Through our discussion, the surrounding verses, cross-references marked in our Bibles, and the gentle guidance of our teacher, we transitioned from observing the text to interpreting it. We concluded that people are responding to Jesus’ teaching in two ways. Some are open to hearing, desiring to understand his message. And some close their minds to what he has to say. Jesus tells the disciples that those who reject Him will forsake everything. They will be without understanding and even shrink from it, growing duller and more closed off. But, to those of us who turn our ears to his teaching, to hear his voice, we are given the secrets of the Kingdom of Heaven. The Holy Spirit’s work in our hearts is to grant us a deeper understanding as we grow to become more like Christ.

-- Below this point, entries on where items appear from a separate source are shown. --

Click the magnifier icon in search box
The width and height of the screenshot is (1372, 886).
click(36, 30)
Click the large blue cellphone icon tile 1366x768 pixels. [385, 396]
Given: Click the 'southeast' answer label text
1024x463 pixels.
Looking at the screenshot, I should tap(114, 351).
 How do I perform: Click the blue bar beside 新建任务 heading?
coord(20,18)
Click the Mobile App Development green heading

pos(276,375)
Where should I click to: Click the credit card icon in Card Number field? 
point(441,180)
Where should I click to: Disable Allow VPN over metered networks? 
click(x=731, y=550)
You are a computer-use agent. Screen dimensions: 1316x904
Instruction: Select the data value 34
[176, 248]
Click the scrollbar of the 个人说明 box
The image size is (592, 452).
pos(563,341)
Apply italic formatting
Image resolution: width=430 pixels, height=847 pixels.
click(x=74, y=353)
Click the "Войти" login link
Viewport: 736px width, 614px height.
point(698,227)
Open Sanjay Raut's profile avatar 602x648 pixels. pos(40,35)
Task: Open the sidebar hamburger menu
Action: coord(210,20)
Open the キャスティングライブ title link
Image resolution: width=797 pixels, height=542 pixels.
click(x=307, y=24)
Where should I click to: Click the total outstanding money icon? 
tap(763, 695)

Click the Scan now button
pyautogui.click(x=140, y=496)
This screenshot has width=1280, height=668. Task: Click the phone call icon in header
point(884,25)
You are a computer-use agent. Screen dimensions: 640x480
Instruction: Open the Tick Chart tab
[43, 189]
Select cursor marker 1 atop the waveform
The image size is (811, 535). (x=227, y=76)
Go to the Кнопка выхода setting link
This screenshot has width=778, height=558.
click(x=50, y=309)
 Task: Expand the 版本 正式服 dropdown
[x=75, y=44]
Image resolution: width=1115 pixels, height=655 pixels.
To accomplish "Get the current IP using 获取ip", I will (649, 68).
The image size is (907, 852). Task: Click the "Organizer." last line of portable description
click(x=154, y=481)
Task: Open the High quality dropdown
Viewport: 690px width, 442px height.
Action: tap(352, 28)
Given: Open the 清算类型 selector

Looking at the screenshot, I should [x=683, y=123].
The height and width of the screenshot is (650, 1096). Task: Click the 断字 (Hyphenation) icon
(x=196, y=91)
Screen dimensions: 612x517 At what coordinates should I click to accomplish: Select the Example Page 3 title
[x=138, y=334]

Not to be dramatic, but this moment changed my life. I sat in that little Sunday School room and was absolutely changed. No one at that table had been to seminary. No one there was a trained pastor or missionary. But we had opened God’s Word, read it, studied a passage that I found challenging, used other parts of Scripture to help us, and the Holy Spirit had given us insight. We learned about God’s character, Jesus’ teaching, and the Kingdom of Heaven. No one had ever led me through that kind of study. We didn’t have a book written by a theologian to look up what we should know. We just had God’s Word, each other, and a patient and faithful teacher. It still amazes me. This is how God designed his church to function. That moment has played over in my heart hundreds of times since that Sunday Morning. It changed the way I read scripture forever.
I started reading my Bible differently. I read it with the knowledge that it was mine. God’s Word was for me: a stay-at-home mom with two little babies and a third on the way, who didn’t attend seminary and probably never would, who wasn’t called into ministry, and who would struggle every few years to find a new church.
First Church's Sunday School teacher was a Christian woman with a job and a family who never earned a theology degree, published a book, or recorded a video of her teaching. The church was alive with the fruit of her ministry and others like her. It was evident that this church's leadership trusted God to provide the gifts necessary to build up the body and valued them enough to create space for them to flourish. A culture of discipleship, fostered through teaching, promoted genuine growth among the members. People weren’t just attending church; they were being the church—learning, serving, and investing in one another.
Spiritual Gifts in the Church
Gathering Church had effectively outsourced a key component of its calling, perhaps unintentionally doubting that God had equipped its people to teach one another. Teaching videos can be excellent tools for the church. They can offer a much-needed reprieve to teachers who may be stretched thin or as a temporary solution when a group is without a teacher. However, when spiritual gifts like teaching are constantly outsourced, the church’s members cease to act as the church, instead becoming consumers of a service.
The faithful teaching in my Sunday School class at First Church was the work of the Holy Spirit. How easy and understandable it would have been if the leaders at First Church had purchased a workbook and DVD program for that class. How much easier still if they decided not to make that class available because the official church leaders had other commitments during that hour? Instead, they knew and trusted the members, equipping them for the work of ministry and giving them the space to use the gifts the Spirit had given them for the building up of his church (Ephesians 4:12).
Praise God! His plan for the church is so simple. He has richly endowed His people with gifts to fulfill His mission, and every church must steward those gifts faithfully. A church that commits to identifying, equipping, and empowering its teachers is a church that will grow in depth, unity, and spiritual maturity, reflecting the beauty and wisdom of God’s design for His people. And when we, as members of His body, step faithfully into the roles He has prepared for us, we don’t just go to church; we are the church.